European Union Conflict Minerals Legislation
On 16 March 2017, the EU adopted a regulation on “supply-chain due diligence self-certification” for importers of tin, tantalum and tungsten, their ores, and gold originating from conflict-affected and high-risk areas. This regulation is aimed at addressing the link between conflict and the trade of minerals extracted in affected areas.
Under the rule, from 1 January 2021, importers, smelters and refiners of tungsten, tin, tantalum and gold (3TG) will have to carry out mandatory due diligence checks when annual import volumes exceed set thresholds. The regulation applies to all conflict-affected and high-risk areas in the world, thus going beyond the scope of the U.S. Dodd-Frank legislation, which was limited to the Democratic Republic of Congo and several neighboring countries. Two years after the date from which the regulation applies and every three years thereafter, the European Commission will assess the need to draw up additional legislative proposals targeted at downstream companies with 3TG in their supply chain. To that end, the Commission will look at the regulation’s impact on the ground and compliance by EU firms, as well as possible additional mandatory measures.
Leading up to 2021, there are several deliverables the European Commission is working on, including, among others, a non-exhaustive list of “conflict areas”, a transparency database, a handbook for operators, as well as criteria to recognize supply chain due diligence industry schemes.
IPC’s position: IPC supports efforts by public and private stakeholders to reduce human rights violations, violence, and environmental damage in conflict-affected areas. In collaboration with the Responsible Minerals Initiative (RMI), the Automotive Industry Action Group (AIAG), and the Japan Electronics and Information Technology Industries Association (JEITA), IPC has developed a cross-industry standard for the exchange of supply-chain data related to the due diligence of “conflict minerals” in manufactured products. This standard is currently being reviewed for appropriate revisions in accordance with the desire to support voluntary reporting under the EU Conflict Minerals Regulation.
U.S. Conflict Minerals
In August 2012, the U.S. Securities and Exchange Commission (SEC) finalized conflict minerals regulations that require publically traded companies to report the origin of tin, tantalum, tungsten and gold – conflict minerals – contained in their final products. Electronics manufacturing companies across the supply chain are impacted by this regulation. Even if companies are not publically traded, they will likely have customer requirements that must be met.
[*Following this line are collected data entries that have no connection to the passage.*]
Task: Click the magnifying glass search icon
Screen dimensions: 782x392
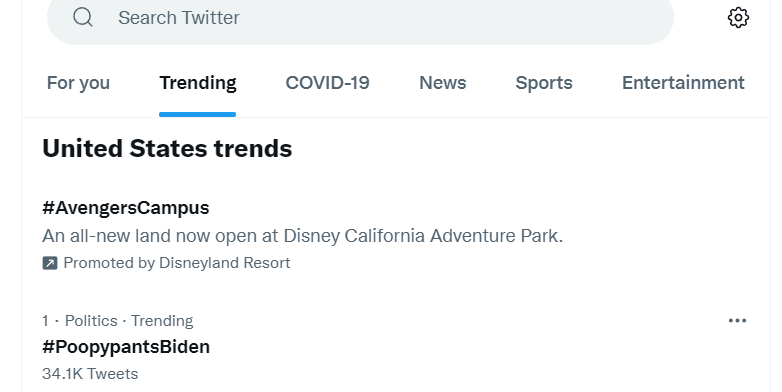Action: click(83, 17)
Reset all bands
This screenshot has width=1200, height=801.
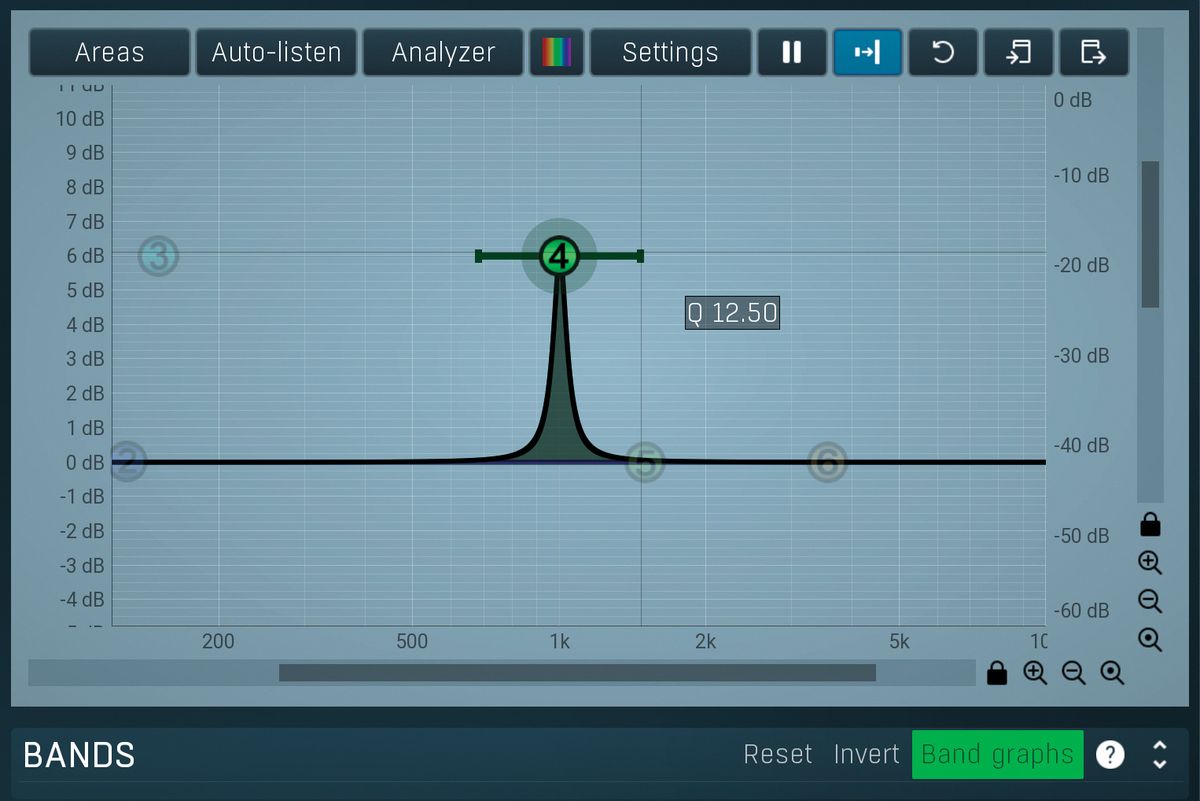click(x=778, y=754)
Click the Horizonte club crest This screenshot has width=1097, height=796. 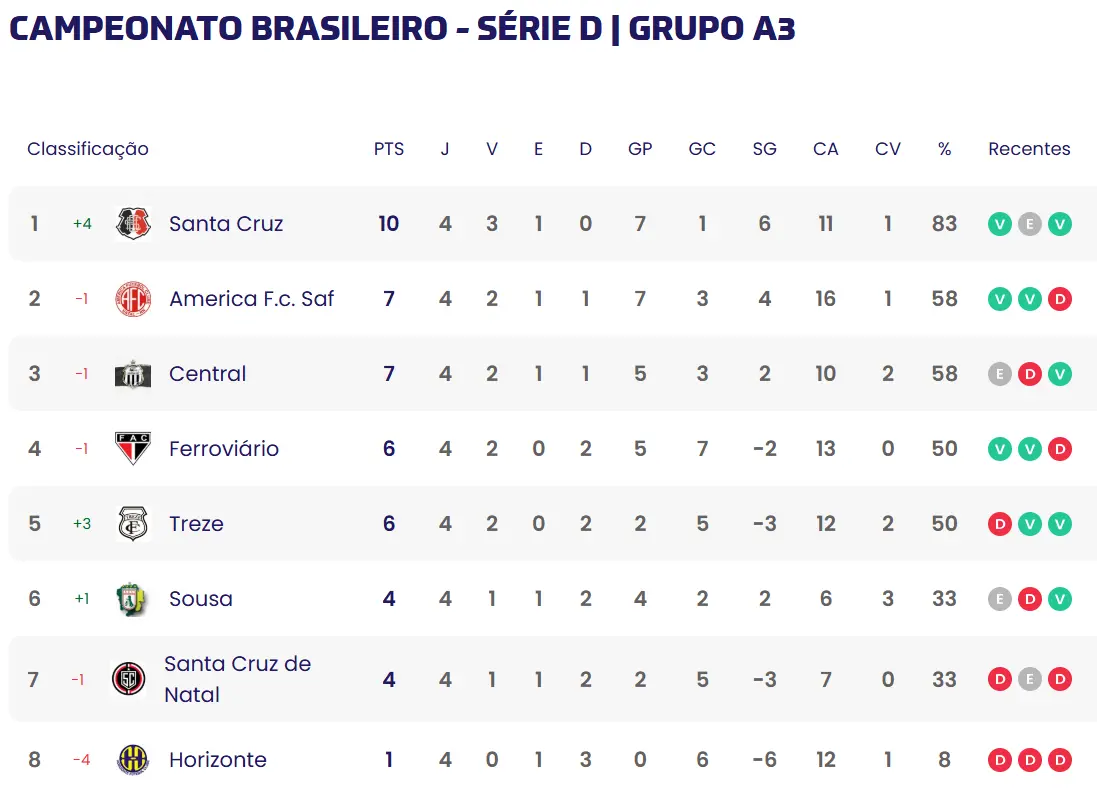coord(133,760)
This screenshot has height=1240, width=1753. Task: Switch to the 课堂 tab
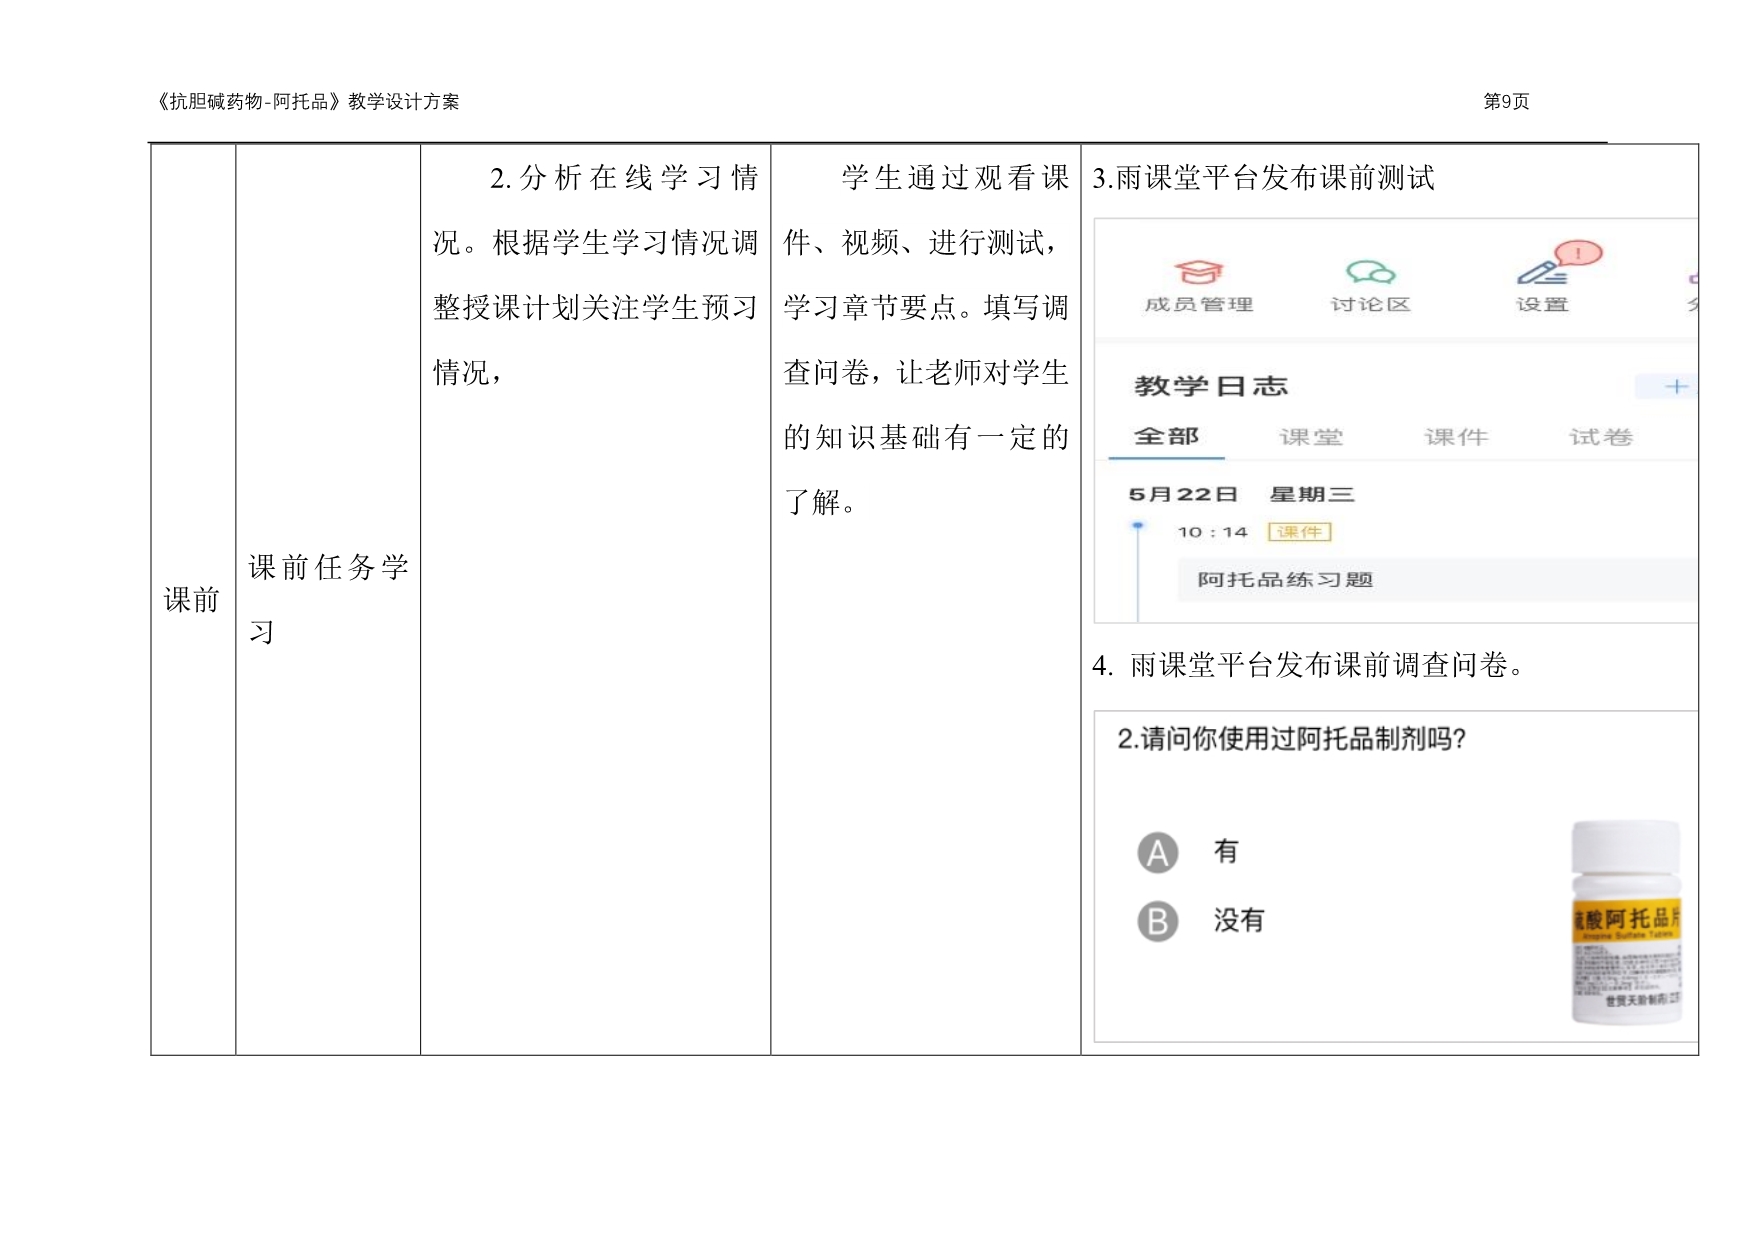1310,437
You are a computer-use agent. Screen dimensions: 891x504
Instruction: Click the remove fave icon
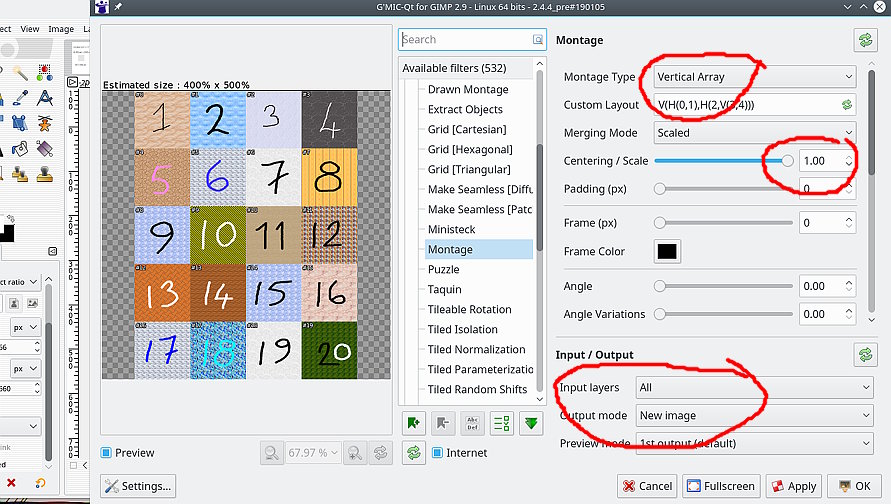pos(443,423)
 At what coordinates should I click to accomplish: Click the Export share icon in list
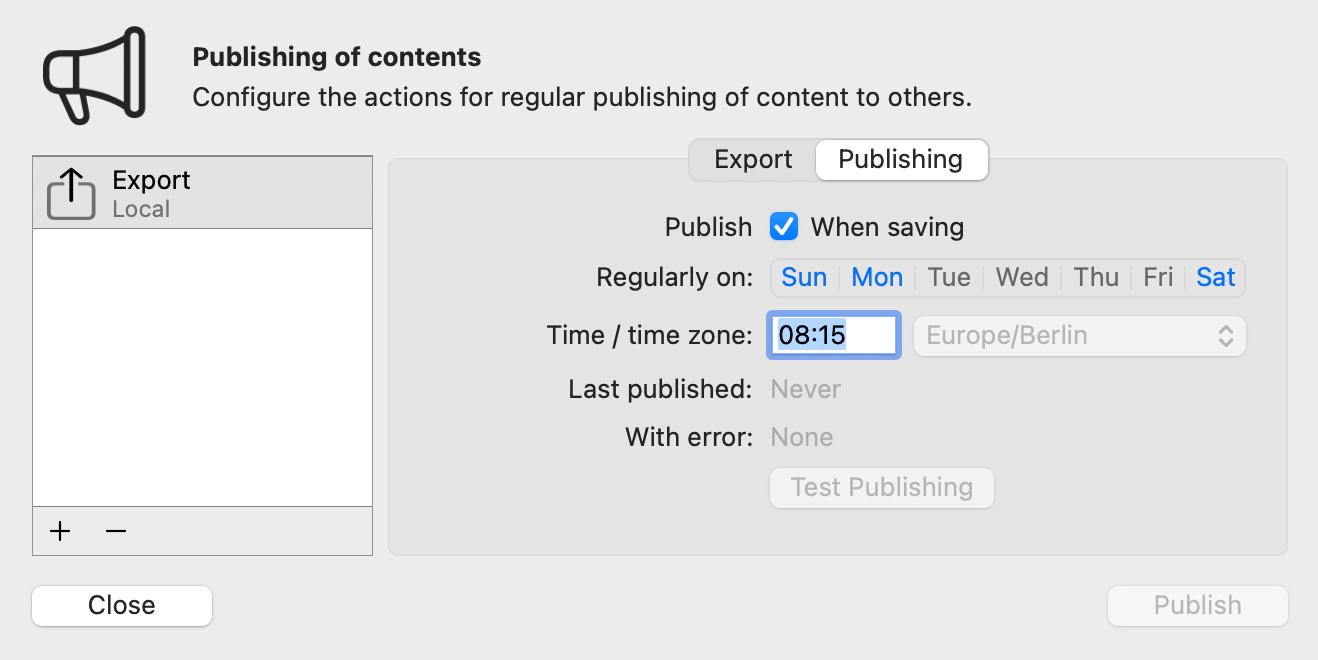pos(72,194)
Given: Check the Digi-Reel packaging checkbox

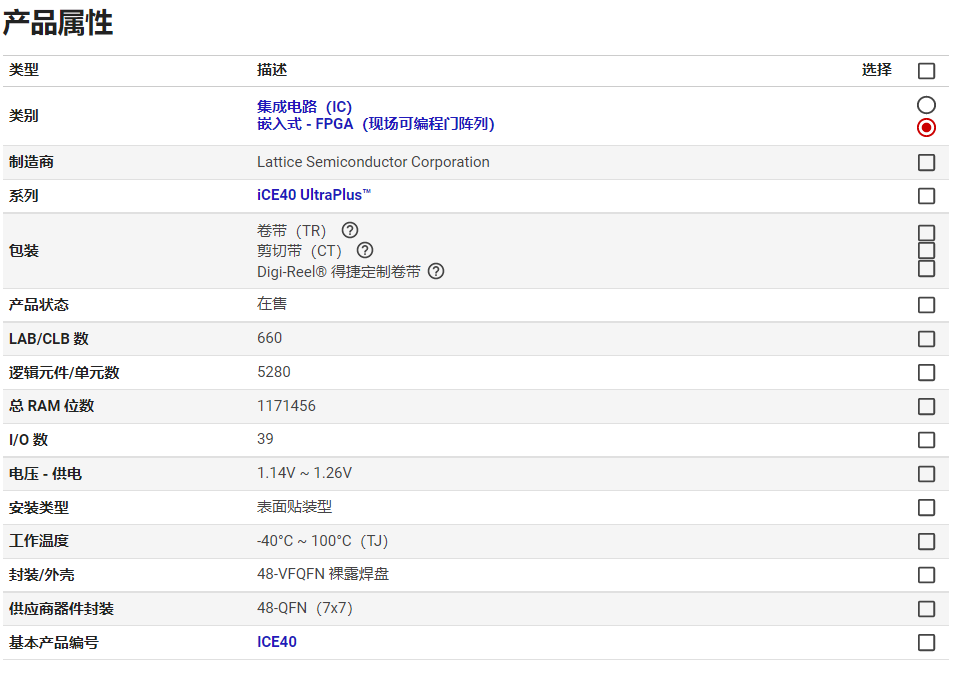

IPC has played an integral role in advocating for the least burdensome regulations. As a result of IPC's lobbying efforts, the final rule provides burden relief to the industry by establishing a unified reporting schedule, creating an indeterminate category, implementing a phase-in period, and removing the requirement that a CMR report is required for any recycled or scrap materials contained in a product.
On January 31, 2017, Acting Securities and Exchange Commission (SEC) Chairman Michael S. Piwowar released a public statement directing the SEC staff to consider whether their 2014 guidance is still appropriate and whether any additional relief is appropriate. The guidance was issued by the SEC after the April 2014 D.C. Circuit Court of Appeals’ finding that a portion of the SEC’s Conflict Minerals Rule violated the First Amendment. In an additional statement, the Acting Chairman raised questions regarding the effects of the regulation, including the negative impacts of a de-facto boycott.
On March 27 2017, the Department of State opened a 30-day comment period seeking input on responsible conflict mineral sourcing. This solicitation for comment follows a 45-day comment period that was provided by the SEC. In soliciting these comments, the State Department may be considering a more active role in addressing the underlying issues in the DRC, either as a supplement to or replacement for the SEC regulations under Section 1502 of Dodd-Frank.